Denial of service in Junos OS in a EVPN/VXLAN environment

1) Improperly implemented security check for standard

EUVDB-ID: #VU82231

Risk: Medium

CVSSv3.1: 6.5 [CVSS:3.1/AV:N/AC:L/PR:N/UI:N/S:U/C:N/I:N/A:H/E:U/RL:O/RC:C]

CVE-ID: CVE-2023-44181

CWE-ID: CWE-358 - Improperly Implemented Security Check for Standard

Exploit availability: No

Description

The vulnerability allows a remote non-authenticated attacker to perform a denial of service (DoS) attack.
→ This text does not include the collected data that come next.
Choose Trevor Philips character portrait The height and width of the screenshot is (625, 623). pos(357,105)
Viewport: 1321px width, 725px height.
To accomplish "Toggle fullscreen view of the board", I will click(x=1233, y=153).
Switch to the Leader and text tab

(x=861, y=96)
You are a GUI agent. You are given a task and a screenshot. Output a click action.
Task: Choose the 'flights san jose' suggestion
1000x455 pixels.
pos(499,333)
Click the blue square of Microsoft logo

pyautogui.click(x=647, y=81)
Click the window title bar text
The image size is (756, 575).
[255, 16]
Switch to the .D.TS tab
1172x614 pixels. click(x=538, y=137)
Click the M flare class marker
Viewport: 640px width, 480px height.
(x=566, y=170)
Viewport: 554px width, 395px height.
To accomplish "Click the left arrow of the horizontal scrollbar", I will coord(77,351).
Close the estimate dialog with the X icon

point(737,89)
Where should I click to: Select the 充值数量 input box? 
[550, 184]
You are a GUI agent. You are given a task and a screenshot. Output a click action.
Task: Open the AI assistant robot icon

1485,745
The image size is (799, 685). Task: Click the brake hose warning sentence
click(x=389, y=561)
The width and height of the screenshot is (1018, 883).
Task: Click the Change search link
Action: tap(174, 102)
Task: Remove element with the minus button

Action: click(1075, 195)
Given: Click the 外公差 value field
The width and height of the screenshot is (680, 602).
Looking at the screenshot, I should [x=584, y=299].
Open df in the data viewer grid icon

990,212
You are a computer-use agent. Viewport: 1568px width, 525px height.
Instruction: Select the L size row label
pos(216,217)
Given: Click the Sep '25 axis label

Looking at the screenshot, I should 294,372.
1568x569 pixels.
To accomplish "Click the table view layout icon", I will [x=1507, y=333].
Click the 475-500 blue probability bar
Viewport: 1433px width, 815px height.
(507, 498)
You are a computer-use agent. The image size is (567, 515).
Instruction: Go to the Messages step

The vulnerability exists due to improperly implemented security check for standard error in storm control when Storm control is enabled and ICMPv6(internet control message protocol) packets are present on device. A remote non-authenticated attacker can perform a denial of service (DoS) attack.

Mitigation

Install updates from vendor's website.

Vulnerable software versions

Juniper Junos OS: 20.2 - 22.2R1-S2

CPE2.3

• cpe:2.3:o:juniper_networks:juniper_junos_os:21.1R3-S3:*:*:*:*:*:*:*
• cpe:2.3:o:juniper_networks:juniper_junos_os:20.2R3-S5:*:*:*:*:*:*:*
• cpe:2.3:o:juniper_networks:juniper_junos_os:20.4R3-S4:*:*:*:*:*:*:*
• cpe:2.3:o:juniper_networks:juniper_junos_os:22.2R1-S2:*:*:*:*:*:*:*
• cpe:2.3:o:juniper_networks:juniper_junos_os:22.1R2-S2:*:*:*:*:*:*:*
• cpe:2.3:o:juniper_networks:juniper_junos_os:21.2R3-S2:*:*:*:*:*:*:*
• cpe:2.3:o:juniper_networks:juniper_junos_os:21.3R3-S1:*:*:*:*:*:*:*
• cpe:2.3:o:juniper_networks:juniper_junos_os:20.3R3-S4:*:*:*:*:*:*:*
• cpe:2.3:o:juniper_networks:juniper_junos_os:21.4R2-S2:*:*:*:*:*:*:*

External links

http://supportportal.juniper.net/s/article/2023-10-Security-Bulletin-Junos-OS-QFX5k-l2-loop-in-the-overlay-impacts-the-stability-in-a-EVPN-VXLAN-environment-CVE-2023-44181

Q & A

Can this vulnerability be exploited remotely?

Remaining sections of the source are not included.